## TASK DESCRIPTION
Which lines of the records below contain the word "computer"? Report each of them in full.

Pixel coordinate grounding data
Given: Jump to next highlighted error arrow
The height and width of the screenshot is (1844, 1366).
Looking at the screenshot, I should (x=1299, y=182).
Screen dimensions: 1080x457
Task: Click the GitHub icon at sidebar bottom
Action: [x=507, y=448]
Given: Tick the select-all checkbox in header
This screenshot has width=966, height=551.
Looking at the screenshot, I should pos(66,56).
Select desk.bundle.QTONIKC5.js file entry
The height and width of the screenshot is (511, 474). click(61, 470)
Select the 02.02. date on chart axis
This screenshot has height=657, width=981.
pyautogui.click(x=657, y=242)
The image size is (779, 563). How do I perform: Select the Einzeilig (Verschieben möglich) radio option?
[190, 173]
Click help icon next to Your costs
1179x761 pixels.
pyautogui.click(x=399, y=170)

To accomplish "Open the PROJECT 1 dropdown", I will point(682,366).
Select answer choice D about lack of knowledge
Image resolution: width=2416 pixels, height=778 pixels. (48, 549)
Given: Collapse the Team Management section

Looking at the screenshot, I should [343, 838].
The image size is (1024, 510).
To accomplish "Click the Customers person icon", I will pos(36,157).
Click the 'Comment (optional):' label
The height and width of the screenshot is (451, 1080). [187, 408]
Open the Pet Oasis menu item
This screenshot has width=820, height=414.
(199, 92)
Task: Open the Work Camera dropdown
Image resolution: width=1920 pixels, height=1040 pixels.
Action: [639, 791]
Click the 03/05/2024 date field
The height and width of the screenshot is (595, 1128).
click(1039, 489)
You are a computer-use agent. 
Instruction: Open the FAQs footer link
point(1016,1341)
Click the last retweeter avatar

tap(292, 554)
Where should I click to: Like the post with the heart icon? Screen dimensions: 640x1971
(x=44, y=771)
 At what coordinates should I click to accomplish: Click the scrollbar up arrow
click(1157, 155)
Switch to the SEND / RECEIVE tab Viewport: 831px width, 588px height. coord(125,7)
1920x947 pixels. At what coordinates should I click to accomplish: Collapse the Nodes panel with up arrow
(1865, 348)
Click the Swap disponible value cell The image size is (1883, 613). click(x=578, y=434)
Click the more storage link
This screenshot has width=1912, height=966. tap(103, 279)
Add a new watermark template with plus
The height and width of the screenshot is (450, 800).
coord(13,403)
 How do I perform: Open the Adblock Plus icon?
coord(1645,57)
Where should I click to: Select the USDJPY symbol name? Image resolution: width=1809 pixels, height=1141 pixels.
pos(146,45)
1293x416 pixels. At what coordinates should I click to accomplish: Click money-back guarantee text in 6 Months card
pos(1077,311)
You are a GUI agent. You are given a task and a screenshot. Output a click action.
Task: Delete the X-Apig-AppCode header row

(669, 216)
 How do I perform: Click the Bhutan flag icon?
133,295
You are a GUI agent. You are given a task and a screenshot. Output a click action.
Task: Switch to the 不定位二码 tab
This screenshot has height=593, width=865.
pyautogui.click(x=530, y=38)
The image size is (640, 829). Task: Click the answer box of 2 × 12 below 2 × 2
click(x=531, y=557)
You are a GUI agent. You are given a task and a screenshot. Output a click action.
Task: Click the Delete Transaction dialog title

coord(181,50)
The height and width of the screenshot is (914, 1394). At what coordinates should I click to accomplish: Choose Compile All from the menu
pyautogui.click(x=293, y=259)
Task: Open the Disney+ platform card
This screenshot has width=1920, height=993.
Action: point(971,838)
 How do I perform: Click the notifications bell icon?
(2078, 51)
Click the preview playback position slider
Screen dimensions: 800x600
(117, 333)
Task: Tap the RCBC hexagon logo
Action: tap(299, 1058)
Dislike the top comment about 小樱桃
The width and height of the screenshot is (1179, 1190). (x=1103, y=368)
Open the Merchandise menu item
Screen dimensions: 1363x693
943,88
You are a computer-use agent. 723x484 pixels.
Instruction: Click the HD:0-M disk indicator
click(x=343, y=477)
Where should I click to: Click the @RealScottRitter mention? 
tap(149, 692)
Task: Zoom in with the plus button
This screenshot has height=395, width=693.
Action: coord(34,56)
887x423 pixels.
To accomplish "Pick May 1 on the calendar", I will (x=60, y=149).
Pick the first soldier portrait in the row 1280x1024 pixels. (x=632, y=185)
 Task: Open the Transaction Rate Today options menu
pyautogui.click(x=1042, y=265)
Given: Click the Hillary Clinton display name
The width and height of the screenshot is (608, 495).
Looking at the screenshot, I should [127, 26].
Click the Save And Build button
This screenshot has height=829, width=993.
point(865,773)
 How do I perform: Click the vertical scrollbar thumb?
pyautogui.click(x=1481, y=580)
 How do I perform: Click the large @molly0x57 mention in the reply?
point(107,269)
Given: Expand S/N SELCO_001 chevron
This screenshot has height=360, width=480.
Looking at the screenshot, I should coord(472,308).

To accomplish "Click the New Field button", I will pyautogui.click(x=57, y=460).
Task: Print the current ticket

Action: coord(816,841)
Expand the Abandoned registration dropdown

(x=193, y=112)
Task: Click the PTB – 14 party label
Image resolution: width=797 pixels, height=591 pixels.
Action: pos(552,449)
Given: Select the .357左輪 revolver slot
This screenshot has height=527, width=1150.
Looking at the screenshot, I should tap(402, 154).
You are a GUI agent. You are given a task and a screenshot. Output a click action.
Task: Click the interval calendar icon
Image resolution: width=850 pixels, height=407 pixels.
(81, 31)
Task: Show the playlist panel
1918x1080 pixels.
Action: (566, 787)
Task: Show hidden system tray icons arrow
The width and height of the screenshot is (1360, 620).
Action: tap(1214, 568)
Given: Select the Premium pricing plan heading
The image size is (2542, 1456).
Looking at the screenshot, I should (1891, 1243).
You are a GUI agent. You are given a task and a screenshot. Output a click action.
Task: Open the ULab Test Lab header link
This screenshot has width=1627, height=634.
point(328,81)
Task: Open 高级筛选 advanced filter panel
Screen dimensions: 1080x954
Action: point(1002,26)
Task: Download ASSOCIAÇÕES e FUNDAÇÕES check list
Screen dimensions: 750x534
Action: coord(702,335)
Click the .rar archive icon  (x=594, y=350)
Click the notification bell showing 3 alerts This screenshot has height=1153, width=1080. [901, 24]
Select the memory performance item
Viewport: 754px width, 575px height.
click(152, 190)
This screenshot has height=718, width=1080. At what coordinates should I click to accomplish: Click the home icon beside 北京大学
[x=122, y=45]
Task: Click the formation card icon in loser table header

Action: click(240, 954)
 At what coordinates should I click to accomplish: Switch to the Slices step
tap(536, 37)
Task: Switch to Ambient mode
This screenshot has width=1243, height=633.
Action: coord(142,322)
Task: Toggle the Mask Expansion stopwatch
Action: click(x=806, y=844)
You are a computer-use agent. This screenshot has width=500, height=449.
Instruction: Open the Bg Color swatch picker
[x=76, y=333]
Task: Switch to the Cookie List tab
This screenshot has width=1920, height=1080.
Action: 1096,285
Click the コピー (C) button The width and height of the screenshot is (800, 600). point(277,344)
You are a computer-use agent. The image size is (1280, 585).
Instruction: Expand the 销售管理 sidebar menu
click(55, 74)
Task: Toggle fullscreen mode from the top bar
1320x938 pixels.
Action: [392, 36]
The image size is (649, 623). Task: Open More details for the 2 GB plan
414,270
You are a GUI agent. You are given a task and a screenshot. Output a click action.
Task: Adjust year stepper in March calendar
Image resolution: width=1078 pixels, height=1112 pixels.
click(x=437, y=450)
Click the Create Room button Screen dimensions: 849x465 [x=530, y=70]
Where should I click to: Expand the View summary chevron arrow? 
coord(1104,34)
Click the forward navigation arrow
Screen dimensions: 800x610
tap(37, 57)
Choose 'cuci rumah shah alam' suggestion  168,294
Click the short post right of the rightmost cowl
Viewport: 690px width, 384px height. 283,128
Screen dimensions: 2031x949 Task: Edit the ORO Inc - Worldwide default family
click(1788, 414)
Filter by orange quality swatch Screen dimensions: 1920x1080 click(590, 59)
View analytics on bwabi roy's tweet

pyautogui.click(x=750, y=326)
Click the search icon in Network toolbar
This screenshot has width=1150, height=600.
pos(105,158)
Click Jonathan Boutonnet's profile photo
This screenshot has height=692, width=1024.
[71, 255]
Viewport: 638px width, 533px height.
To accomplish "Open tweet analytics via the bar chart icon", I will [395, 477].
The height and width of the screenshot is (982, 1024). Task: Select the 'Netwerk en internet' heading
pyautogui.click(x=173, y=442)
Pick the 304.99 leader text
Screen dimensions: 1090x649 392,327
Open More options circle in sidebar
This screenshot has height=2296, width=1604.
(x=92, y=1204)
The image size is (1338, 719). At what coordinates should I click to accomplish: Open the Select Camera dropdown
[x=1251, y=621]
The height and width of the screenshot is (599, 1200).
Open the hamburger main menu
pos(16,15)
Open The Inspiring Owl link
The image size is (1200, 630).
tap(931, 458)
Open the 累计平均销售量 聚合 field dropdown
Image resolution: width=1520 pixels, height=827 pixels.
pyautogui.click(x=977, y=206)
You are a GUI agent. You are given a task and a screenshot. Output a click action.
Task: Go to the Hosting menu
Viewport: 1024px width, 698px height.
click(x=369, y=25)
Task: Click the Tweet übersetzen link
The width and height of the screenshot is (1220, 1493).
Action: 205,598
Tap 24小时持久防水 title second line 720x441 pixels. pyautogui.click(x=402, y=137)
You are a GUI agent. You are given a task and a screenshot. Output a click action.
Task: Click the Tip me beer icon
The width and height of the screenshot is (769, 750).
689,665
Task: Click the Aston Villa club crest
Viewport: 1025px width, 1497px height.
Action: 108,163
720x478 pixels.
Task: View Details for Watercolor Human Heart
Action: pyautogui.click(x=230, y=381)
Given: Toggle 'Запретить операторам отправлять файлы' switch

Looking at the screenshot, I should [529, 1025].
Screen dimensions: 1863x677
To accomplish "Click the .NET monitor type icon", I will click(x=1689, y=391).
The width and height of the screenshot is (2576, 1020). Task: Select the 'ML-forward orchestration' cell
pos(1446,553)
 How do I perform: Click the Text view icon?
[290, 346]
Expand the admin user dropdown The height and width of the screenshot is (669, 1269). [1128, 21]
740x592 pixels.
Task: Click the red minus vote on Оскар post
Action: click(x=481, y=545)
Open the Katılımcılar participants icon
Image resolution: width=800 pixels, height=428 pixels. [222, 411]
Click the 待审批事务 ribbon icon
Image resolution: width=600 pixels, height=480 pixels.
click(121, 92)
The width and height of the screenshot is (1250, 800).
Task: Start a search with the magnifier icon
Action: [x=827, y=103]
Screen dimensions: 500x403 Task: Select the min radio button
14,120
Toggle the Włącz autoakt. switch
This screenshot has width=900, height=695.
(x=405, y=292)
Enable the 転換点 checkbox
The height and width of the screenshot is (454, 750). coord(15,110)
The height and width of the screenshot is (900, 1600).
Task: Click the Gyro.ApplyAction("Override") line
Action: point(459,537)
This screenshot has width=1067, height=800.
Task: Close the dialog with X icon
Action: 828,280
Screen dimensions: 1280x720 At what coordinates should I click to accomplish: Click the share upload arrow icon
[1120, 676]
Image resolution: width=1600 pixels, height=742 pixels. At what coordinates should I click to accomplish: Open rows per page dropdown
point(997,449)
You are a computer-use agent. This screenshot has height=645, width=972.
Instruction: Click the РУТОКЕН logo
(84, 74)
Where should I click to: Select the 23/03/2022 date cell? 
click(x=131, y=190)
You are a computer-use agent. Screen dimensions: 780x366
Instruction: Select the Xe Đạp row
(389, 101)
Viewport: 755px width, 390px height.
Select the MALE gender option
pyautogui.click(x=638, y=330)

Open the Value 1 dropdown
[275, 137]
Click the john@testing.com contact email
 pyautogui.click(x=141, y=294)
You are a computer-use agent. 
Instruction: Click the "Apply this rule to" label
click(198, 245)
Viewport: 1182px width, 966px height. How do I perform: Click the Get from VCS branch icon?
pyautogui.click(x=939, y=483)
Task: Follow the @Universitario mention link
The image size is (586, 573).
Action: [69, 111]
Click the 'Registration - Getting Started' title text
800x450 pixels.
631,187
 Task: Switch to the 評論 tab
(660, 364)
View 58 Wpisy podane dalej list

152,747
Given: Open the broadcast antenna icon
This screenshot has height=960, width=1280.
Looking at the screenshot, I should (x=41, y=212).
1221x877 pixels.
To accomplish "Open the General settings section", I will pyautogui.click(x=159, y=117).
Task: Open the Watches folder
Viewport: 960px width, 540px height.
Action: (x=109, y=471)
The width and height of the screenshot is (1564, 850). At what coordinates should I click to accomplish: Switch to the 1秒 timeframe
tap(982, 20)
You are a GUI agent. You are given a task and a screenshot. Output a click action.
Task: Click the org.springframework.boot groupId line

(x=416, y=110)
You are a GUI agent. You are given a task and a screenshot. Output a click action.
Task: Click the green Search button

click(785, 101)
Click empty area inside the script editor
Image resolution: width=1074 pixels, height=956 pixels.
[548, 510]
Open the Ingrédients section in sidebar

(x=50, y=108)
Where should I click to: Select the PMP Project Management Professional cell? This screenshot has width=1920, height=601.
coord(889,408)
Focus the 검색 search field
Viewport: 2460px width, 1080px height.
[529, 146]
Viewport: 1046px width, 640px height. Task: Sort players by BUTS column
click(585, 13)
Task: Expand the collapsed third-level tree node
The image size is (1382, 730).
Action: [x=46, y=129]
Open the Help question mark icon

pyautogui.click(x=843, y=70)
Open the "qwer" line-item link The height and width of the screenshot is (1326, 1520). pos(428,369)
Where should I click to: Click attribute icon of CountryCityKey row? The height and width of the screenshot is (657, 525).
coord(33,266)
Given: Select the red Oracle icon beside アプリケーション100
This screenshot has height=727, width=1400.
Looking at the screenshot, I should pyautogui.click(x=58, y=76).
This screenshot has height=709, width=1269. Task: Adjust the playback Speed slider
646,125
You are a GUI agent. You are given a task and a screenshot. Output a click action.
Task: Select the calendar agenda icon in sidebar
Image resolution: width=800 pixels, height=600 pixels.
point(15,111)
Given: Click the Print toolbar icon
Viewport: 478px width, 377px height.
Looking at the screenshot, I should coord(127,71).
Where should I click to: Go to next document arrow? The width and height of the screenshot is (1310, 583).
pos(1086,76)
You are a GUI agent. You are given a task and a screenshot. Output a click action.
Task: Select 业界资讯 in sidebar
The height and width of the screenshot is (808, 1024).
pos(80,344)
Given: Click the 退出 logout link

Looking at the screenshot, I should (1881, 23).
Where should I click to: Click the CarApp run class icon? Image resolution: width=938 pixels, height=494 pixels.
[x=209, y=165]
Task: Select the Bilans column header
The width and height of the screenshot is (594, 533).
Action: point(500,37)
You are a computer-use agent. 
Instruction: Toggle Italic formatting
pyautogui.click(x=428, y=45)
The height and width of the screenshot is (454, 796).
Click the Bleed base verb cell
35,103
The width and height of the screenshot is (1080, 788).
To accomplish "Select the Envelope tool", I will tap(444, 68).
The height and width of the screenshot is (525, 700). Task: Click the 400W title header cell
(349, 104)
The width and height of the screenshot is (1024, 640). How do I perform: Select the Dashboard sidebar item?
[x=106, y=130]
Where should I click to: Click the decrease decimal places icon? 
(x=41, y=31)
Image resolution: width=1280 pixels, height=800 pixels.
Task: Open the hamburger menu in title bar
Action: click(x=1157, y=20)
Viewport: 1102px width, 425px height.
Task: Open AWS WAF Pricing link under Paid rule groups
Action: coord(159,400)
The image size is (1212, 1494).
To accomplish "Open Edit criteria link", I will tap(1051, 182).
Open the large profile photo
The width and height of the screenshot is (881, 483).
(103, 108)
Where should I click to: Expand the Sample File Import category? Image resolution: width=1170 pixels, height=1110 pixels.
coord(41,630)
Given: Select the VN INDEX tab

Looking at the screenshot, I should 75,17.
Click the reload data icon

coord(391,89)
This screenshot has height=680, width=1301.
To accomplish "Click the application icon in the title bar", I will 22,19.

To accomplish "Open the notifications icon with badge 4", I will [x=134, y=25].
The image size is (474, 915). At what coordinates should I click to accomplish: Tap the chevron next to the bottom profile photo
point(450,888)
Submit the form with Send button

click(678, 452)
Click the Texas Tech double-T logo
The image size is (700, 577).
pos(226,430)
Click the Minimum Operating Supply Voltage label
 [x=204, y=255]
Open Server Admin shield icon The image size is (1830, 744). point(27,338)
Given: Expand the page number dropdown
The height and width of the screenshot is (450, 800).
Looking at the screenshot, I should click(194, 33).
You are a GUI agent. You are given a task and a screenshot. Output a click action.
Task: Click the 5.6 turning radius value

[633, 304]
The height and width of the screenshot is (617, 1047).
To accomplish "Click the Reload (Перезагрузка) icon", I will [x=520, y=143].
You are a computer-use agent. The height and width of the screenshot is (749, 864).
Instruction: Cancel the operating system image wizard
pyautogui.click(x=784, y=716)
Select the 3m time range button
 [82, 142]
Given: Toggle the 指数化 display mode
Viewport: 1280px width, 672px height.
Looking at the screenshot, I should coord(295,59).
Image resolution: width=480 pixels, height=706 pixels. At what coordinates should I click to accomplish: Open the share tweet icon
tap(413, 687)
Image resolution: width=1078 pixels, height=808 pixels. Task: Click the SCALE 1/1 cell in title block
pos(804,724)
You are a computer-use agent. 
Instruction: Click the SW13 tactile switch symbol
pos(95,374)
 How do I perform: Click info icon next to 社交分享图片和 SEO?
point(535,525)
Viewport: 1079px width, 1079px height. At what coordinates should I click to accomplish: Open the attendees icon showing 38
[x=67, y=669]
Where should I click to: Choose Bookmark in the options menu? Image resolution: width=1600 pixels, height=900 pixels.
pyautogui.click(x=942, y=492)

## EXERCISE OUTPUT
You are a computer-use agent. 
You are a computer-use agent. 723x484 pixels.
You are a computer-use agent. This screenshot has width=500, height=449.
You are a computer-use agent. The image size is (1280, 585).
You are a computer-use agent. This screenshot has height=645, width=972.
You are a computer-use agent. Screen dimensions: 780x366
You are a computer-use agent. 
You are a computer-use agent. 
You are a computer-use agent. The height and width of the screenshot is (749, 864).
You are a computer-use agent. 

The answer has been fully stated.